Eight in 10 households now report having access to at least one connected device in their home, signalling how many are now relying on digital connectivity at home, according to data collated by national realtor Upside Realty. And demand is only rising from all age groups, says the company’s Matt Florence.
“We’re now seeing the demand from all age groups,” he said. “Younger professionals have always had an appetite for technology, but now we’re seeing it from older downsizers, or right-sizers, too. They’re looking for a fuss-free lifestyle, and technology can really make things easier.”
Melbourne firm RT Edgar is seeing the strength of the sector too. Director Jeremy Edgar said: “People are particularly keen on smart locks and smart security systems they can work from their mobiles because they usually spend so much time away. These kind of smart features are very attractive to buyers.”
Today’s top home tech trends that we’re likely to see much more of in 2022, according to Upside Realty, are smart locks with keyless entry and the ability to let tradespeople or family members into your home remotely, as well as integrated alarm technology, so people can keep an eye on their homes via a smartphone app while at work or away, and see who is at the door.
Smart thermostats that offer zoning capabilities with timings and temperatures that can be set via a mobile phone are also popular, as well as lighting that only switches on in room when people enter. Then there are digital microwaves and ovens which can be adjusted as dinner cooks, and motorised window treatments – blinds that open and close to a timetable.
Another increasingly popular smart tech device, during these times of COVID, are built-in air purifying systems that detect pollutants, adjust fan speed and deliver cleaner air into the home. Home automation is also in demand; a system that groups all smart devices into one app to make managing appliances a lot easier, and home security cameras with a mechanical privacy shutter.
Self-cleaning toilets are also having their day, with functions that clean and disinfects the toilet bowl without human scrubbing.
Developers, too, are increasingly including smart tech in their new homes. At Stable Properties, their latest Sydney development qubec on the northern beaches has leveraged home automation, together with smart energy innovation, with the aim of being one of the country’s most technologically advanced complexes.
While it completes this May, all 18 three-bedroom villas in Newport have already been bought at prices ranging from $2.95 million to $3.7 million.
Director Ed Horton said the smart tech had proved a massive lure for customers, particularly with the biometric fingerprint front door entries and the car parking’s number plate recognition that will make it simple, and fast, for residents to just drive in without having to use fobs or keys to operate the garage door.
“We also don’t expect any residents to have to pay for electricity because we have solar energy, batteries and a virtual power plant to store the energy that’s created and link it into a network of other batteries around the state,” Mr Horton said. “People love that energy-efficient aspect.
“In addition, the smart technology is all linked, so you can open your front door to anyone from anywhere in the world through your phone and next-generation appliances mean you can monitor their maintenance and diagnose if anything goes wrong with the fridge or oven, while they give you recipes and shopping lists for ingredients.”

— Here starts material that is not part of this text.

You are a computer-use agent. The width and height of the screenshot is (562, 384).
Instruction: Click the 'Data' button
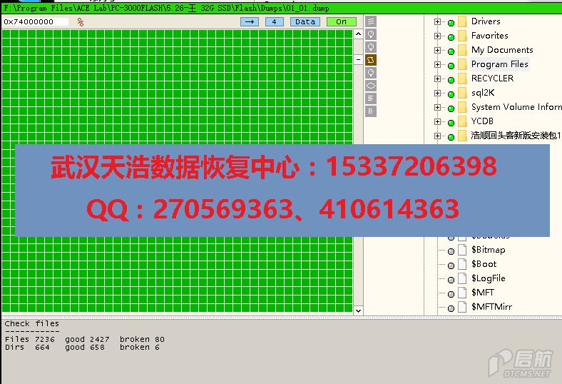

Those building their own homes are also integrating many smart tech features into their design and construction from the start.

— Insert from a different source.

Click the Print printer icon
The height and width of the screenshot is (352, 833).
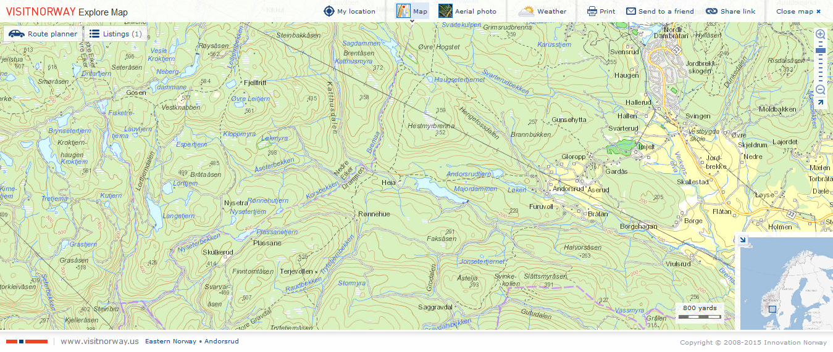click(592, 11)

Jon Hunter from Sydney’s Rose Bay included automated external louvres and internal blinds all along one side of his house, as well as a C-Bus home automation system.
“It makes life much easier when you just have one switch to press to bring seven blinds down to stop the sun coming in,” he said. “It’s also great to be able to turn on the lights at home when you’re not there for the dog, or have a Goodnight switch that turns everything off when you go to bed.”